● **Problem requirements**
Set down exactly, from the records below, the line with "This screenshot has height=614, width=891." through the line with "Task: Click the microphone", and nothing else.

● **Material for the task**
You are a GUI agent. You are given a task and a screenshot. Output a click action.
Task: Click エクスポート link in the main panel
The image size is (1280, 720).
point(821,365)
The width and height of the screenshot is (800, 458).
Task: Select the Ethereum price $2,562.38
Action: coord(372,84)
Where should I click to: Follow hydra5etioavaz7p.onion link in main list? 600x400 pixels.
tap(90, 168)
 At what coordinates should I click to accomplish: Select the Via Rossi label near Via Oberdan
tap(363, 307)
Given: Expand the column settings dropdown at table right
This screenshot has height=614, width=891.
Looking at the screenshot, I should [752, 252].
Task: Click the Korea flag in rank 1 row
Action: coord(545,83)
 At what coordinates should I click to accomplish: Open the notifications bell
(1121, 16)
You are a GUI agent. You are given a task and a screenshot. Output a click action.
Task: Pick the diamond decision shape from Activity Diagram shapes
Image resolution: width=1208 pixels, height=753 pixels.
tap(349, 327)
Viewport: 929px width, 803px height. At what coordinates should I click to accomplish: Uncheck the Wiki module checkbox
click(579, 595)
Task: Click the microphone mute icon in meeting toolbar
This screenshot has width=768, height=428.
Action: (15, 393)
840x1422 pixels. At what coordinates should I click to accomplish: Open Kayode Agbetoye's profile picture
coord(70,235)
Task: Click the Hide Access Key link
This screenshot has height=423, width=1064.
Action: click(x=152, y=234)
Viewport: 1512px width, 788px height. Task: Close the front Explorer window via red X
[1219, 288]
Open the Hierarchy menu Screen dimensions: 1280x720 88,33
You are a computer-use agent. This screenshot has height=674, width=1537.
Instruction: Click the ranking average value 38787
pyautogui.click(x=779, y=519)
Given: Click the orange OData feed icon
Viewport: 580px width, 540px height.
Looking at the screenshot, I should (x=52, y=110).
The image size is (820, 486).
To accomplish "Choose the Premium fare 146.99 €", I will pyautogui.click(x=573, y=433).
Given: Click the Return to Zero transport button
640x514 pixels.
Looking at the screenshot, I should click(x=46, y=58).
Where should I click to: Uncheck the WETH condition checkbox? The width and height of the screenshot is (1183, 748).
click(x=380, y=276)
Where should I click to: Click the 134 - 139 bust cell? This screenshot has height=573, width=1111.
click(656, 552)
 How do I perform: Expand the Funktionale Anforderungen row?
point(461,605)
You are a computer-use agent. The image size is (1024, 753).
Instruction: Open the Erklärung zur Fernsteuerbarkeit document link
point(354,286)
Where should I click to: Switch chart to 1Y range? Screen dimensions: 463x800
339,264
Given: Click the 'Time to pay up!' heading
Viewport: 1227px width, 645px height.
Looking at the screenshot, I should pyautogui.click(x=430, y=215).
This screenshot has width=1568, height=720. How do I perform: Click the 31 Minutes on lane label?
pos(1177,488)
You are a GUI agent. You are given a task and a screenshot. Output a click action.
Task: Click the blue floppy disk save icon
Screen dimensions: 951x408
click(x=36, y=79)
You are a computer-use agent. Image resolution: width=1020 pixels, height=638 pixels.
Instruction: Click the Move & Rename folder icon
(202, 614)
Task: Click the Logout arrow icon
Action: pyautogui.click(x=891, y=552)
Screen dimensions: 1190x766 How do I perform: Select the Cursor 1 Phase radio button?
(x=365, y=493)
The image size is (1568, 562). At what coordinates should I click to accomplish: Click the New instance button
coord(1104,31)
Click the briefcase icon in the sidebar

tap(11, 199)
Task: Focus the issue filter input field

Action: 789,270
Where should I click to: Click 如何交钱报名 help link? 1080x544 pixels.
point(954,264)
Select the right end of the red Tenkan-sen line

● **Task result**
This screenshot has height=614, width=891.
Looking at the screenshot, I should [752, 252].
Task: Click the Korea flag in rank 1 row
Action: coord(545,83)
 At what coordinates should I click to accomplish: Open the notifications bell
(1121, 16)
You are a GUI agent. You are given a task and a screenshot. Output a click action.
Task: Pick the diamond decision shape from Activity Diagram shapes
Image resolution: width=1208 pixels, height=753 pixels.
tap(349, 327)
Viewport: 929px width, 803px height. At what coordinates should I click to accomplish: Uncheck the Wiki module checkbox
click(579, 595)
Task: Click the microphone mute icon in meeting toolbar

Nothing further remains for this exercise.